Assignment
Whatever appears in the records, write it out again exactly.

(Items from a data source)

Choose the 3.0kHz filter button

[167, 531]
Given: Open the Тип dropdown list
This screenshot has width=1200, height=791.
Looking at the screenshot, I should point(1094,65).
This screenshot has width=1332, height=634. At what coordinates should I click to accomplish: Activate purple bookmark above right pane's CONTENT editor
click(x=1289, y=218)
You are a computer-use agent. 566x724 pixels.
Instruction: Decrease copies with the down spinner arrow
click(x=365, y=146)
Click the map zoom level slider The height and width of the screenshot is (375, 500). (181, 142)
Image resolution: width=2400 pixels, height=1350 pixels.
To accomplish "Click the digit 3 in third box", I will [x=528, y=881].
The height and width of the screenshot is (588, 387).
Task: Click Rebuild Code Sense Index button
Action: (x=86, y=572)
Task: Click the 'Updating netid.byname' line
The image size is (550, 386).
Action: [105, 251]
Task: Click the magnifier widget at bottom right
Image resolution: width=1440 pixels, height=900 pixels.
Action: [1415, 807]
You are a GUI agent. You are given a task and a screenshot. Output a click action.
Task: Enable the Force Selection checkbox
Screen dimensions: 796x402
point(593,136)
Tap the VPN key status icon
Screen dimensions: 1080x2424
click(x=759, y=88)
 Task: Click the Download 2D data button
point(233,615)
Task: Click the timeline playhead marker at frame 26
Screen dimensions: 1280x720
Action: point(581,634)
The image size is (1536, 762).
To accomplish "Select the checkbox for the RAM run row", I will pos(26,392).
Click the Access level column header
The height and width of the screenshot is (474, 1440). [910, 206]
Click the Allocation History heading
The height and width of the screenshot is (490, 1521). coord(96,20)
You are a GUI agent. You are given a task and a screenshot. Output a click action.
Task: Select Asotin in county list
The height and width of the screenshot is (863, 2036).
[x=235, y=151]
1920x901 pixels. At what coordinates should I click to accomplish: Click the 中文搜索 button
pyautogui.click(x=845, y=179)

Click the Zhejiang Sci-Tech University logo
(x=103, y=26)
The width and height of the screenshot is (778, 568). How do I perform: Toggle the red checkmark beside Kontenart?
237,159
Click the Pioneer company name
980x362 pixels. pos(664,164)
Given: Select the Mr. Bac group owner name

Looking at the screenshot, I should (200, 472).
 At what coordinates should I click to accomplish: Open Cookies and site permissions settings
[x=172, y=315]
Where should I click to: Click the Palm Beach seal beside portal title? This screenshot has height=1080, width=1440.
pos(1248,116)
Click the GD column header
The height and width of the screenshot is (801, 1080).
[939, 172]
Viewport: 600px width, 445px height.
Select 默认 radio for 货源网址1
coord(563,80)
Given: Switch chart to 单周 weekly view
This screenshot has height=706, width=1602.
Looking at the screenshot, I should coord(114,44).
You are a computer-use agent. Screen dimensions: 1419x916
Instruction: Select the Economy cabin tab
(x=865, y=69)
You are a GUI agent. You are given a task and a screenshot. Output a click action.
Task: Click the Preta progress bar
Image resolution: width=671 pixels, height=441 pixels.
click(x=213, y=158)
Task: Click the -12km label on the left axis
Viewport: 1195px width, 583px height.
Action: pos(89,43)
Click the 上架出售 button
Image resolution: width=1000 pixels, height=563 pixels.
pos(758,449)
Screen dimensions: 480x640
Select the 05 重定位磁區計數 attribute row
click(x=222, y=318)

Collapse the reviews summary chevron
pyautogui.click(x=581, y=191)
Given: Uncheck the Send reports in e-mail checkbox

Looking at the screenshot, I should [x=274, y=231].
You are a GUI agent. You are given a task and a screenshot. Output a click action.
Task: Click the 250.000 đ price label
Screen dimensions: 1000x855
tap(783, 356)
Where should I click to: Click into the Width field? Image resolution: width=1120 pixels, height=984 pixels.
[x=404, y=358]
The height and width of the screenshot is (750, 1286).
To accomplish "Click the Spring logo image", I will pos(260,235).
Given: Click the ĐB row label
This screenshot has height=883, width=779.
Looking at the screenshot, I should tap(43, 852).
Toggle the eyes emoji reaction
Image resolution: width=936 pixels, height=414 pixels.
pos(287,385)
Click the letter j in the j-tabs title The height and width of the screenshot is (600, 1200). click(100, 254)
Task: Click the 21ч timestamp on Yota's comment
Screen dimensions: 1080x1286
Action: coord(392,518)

Answer to this task
Choose the 3.0kHz filter button

[167, 531]
Given: Open the Тип dropdown list
This screenshot has width=1200, height=791.
Looking at the screenshot, I should point(1094,65).
This screenshot has width=1332, height=634. At what coordinates should I click to accomplish: Activate purple bookmark above right pane's CONTENT editor
click(x=1289, y=218)
You are a computer-use agent. 566x724 pixels.
Instruction: Decrease copies with the down spinner arrow
click(x=365, y=146)
Click the map zoom level slider The height and width of the screenshot is (375, 500). (181, 142)
Image resolution: width=2400 pixels, height=1350 pixels.
To accomplish "Click the digit 3 in third box", I will [x=528, y=881].
The height and width of the screenshot is (588, 387).
Task: Click Rebuild Code Sense Index button
Action: (x=86, y=572)
Task: Click the 'Updating netid.byname' line
The image size is (550, 386).
Action: [105, 251]
Task: Click the magnifier widget at bottom right
Image resolution: width=1440 pixels, height=900 pixels.
Action: [1415, 807]
You are a GUI agent. You are given a task and a screenshot. Output a click action.
Task: Enable the Force Selection checkbox
Screen dimensions: 796x402
point(593,136)
Tap the VPN key status icon
Screen dimensions: 1080x2424
click(x=759, y=88)
 Task: Click the Download 2D data button
point(233,615)
Task: Click the timeline playhead marker at frame 26
Screen dimensions: 1280x720
Action: point(581,634)
The image size is (1536, 762).
To accomplish "Select the checkbox for the RAM run row", I will pos(26,392).
Click the Access level column header
The height and width of the screenshot is (474, 1440). [910, 206]
Click the Allocation History heading
The height and width of the screenshot is (490, 1521). coord(96,20)
You are a GUI agent. You are given a task and a screenshot. Output a click action.
Task: Select Asotin in county list
The height and width of the screenshot is (863, 2036).
[x=235, y=151]
1920x901 pixels. At what coordinates should I click to accomplish: Click the 中文搜索 button
pyautogui.click(x=845, y=179)

Click the Zhejiang Sci-Tech University logo
(x=103, y=26)
The width and height of the screenshot is (778, 568). How do I perform: Toggle the red checkmark beside Kontenart?
237,159
Click the Pioneer company name
980x362 pixels. pos(664,164)
Given: Select the Mr. Bac group owner name

Looking at the screenshot, I should (200, 472).
 At what coordinates should I click to accomplish: Open Cookies and site permissions settings
[x=172, y=315]
Where should I click to: Click the Palm Beach seal beside portal title? This screenshot has height=1080, width=1440.
pos(1248,116)
Click the GD column header
The height and width of the screenshot is (801, 1080).
[939, 172]
Viewport: 600px width, 445px height.
Select 默认 radio for 货源网址1
coord(563,80)
Given: Switch chart to 单周 weekly view
This screenshot has height=706, width=1602.
Looking at the screenshot, I should coord(114,44).
You are a computer-use agent. Screen dimensions: 1419x916
Instruction: Select the Economy cabin tab
(x=865, y=69)
You are a GUI agent. You are given a task and a screenshot. Output a click action.
Task: Click the Preta progress bar
Image resolution: width=671 pixels, height=441 pixels.
click(x=213, y=158)
Task: Click the -12km label on the left axis
Viewport: 1195px width, 583px height.
Action: pos(89,43)
Click the 上架出售 button
Image resolution: width=1000 pixels, height=563 pixels.
pos(758,449)
Screen dimensions: 480x640
Select the 05 重定位磁區計數 attribute row
click(x=222, y=318)

Collapse the reviews summary chevron
pyautogui.click(x=581, y=191)
Given: Uncheck the Send reports in e-mail checkbox

Looking at the screenshot, I should [x=274, y=231].
You are a GUI agent. You are given a task and a screenshot. Output a click action.
Task: Click the 250.000 đ price label
Screen dimensions: 1000x855
tap(783, 356)
Where should I click to: Click into the Width field? Image resolution: width=1120 pixels, height=984 pixels.
[x=404, y=358]
The height and width of the screenshot is (750, 1286).
To accomplish "Click the Spring logo image", I will pos(260,235).
Given: Click the ĐB row label
This screenshot has height=883, width=779.
Looking at the screenshot, I should tap(43, 852).
Toggle the eyes emoji reaction
Image resolution: width=936 pixels, height=414 pixels.
pos(287,385)
Click the letter j in the j-tabs title The height and width of the screenshot is (600, 1200). click(100, 254)
Task: Click the 21ч timestamp on Yota's comment
Screen dimensions: 1080x1286
Action: coord(392,518)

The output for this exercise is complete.